К вечеру мы доехали до Дилижана, слывшего курортом, но представлявшего собой весьма заурядный армянский городок. Правда, он красиво расположен на высоте около двух тысяч метров над уровнем моря. Главная улица, она же шоссе, шла по бровке глубокой долины, почти ущелья и состояла из маленьких домиков. На дне ущелья виднелись казармы стоявшей здесь воинской части. Вверх по горе тянулись более импозантные здания, очевидно, курортного назначения.

Переночевав на турбазе, мы на другое утро пошли смотреть окрестности. Поднявшись метров на 200, мы оказались в чудесном чинаровом лесу, где на листве играли яркие солнечные зайчики. На коре множества чинар были вырезаны олени и другие звери, не свойственные здешним местам, а также охотники и пастухи. Чем выше по стволу, тем неразборчивее становились рисунки — они заплыли и заросли корой. Очевидно, они поднимались вместе с ростом деревьев, будучи когда-то вырезаны на уровне роста человека. Таких стволов были сотни и сотни. Кто их вырезывал? Очевидно, пастухи и сборщики хвороста — несомненно, местные жители, потому что среди рисунков были надписи на армянском языке. Это, конечно, не было археологической находкой, но, право же, импровизации выглядели как наскальные рисунки каменного века. Идя дальше, мы пришли во фруктовый лес. Возможно, это были заброшенные сады. Мы попробовали и яблоки, и груши, и сливы. Всё оказалось вполне съедобным. Ну, не то, чтобы первосортным — все плоды были мельче садовых, но вовсе не плохие. Во всяком случае для компотов годились бы прекрасно. Мы пожалели, что громадные площади плодовых лесов никак не используются. На другой день мы, повесив на себя громадные рюкзаки, пошли на юг. Лес кончился, мы поднялись на Семёновский перевал высотой около 2150 метров, и вскоре перед нами открылась панорама Севана. Это было грандиозное зрелище. Оно лежало внизу, как горное море, на севере обрамлённое вершинами Шахдагского хребта, на юге, в сторону Ново-Баязета озеро терялось в дымке. Едва проглядывались волнистые формы вулканического плато. Мы не сразу заметили — выше облаков, невероятно далеко, прозрачные, как призраки, возвышались два конуса. Это были Большой и Малый Арараты. Подумать только, они глядели на нас за 120 километров из Турции! К сожалению, Ноев ковчег не был виден. Он ведь причалился с другой стороны. Галя сделала фотографию, на которой я получился стоящим одной ногой на Большом Арарате. А на западе прямо в небо втыкались покрытые снегом четыре башни невероятно крутого Алагеза.

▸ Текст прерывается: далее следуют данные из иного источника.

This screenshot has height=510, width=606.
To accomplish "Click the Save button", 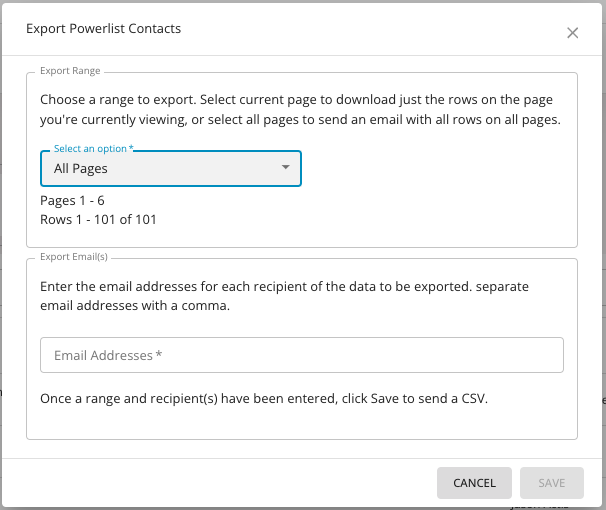I will click(551, 483).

Мы чувствовали себя так, словно присутствуем при сотворении Земли.

Было страшно жарко, мы изнемогали под тяжестью рюкзаков, но всё же почти бегом спустились с перевала. У подножия скалы, на крупной гальке мы сбросили с себя всю амуницию и бросились в воду, которая оказалась неожиданно пронизывающе холодной. Всё-таки 1900 метров над уровнем моря!

Зато с каким аппетитом мы поели у костра, тут же, на береговой гальке, хотя обед состоял только из брынзы, хлеба и кипятка. Потом мы лежали на камнях и не могли налюбоваться на озеро. Мы строили планы дальнейших маршрутов и решили первым посетить уютный зелёный островок, который лежал неподалёку. На островке виднелись симпатичные домики, и туда из селения Севан ходил речной трамвайчик.

Увы, это были наивные мечты. На острове помещался дом отдыха ГПУ, и нас предупредили, что не только посетить, но и наводить фотоаппарат на него опасно. Мы ещё не привыкли к тому, что все лучшие места в природе занимают или правительственные дачи или ГПУ.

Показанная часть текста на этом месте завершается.